Individuals respond differently to the same drug. Elderly persons, because of reduced kidney and liver function, may metabolize and excrete drugs more slowly. Because of this and other factors, the elderly usually require lower doses of medication than do younger people.
Other factors that affect the individual’s response to drugs are the presence of disease, degree of nutrition or malnutrition, genetics, and the presence of other drugs in the system. Furthermore, just as the pain threshold varies among individuals, so does the response to drugs. Some people need higher-than-average doses; some, being very sensitive to drugs, cannot tolerate even average doses, and they experience side effects when others do not.
Infants and children may have different rates of absorption than adults because bowel motility is irregular or gastric acidity is decreased. Drug distribution may be different in some people, such as premature infants who have little fatty tissue and a greater proportion of body water. Metabolic rates, which affect pharmacokinetics, are much higher during childhood. The dosages of drugs for children are usually calculated on the basis of weight (milligrams per kilogram) or on the basis of body surface area (milligrams per square metre). If a drug has a wide margin of safety, it may be given as a fraction of the adult dose based on age, but the great variation in size among children of the same age complicates this computation. Children are not small adults, and drug dosages may be quite different than they are for adults.
The elderly are particularly susceptible to adverse drug effects because they often have multiple illnesses that require their taking various medications, some of which may be incompatible with others. In addition to decreased renal and hepatic function, gastric acid secretion decreases with age, and arteriosclerosis narrows the arteries, decreasing blood flow to the intestines and other organs. The precautions followed in prescribing medication for the elderly are an excellent example of the principle that should govern all drug therapy—drugs should be used in the lowest effective dose, especially because side effects increase with concentration. Because of illness or frailty, elderly people often have less reserve and may not be able to tolerate minor side effects that younger adults might not even notice.

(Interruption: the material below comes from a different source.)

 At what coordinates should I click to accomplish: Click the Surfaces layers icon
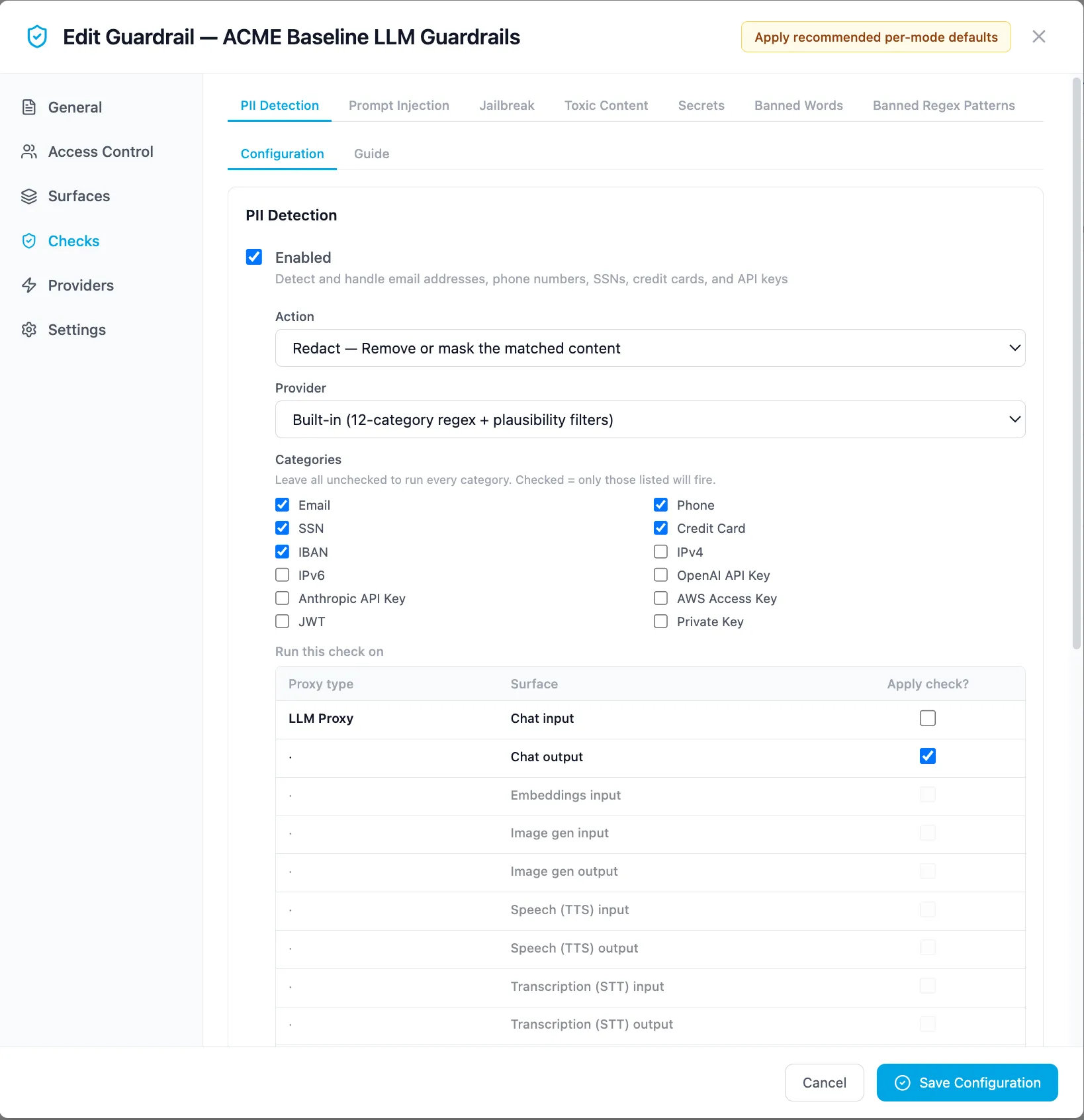click(29, 196)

When drugs are given in repeated doses, a steady state is achieved: the amount being administered equals the amount being excreted or metabolized. With some drugs, however, it may be difficult to determine the proper dose because of individual variations. In these cases, determining the plasma level of the drug may be useful, especially if the therapeutic window (i.e., the concentration above which the drug is toxic and below which it is ineffective) is relatively small. Plasma levels of phenytoin, used to control epilepsy; digitalis, prescribed to combat heart failure; and lithium, used to moderate bipolar disorder, are often monitored to ensure safety.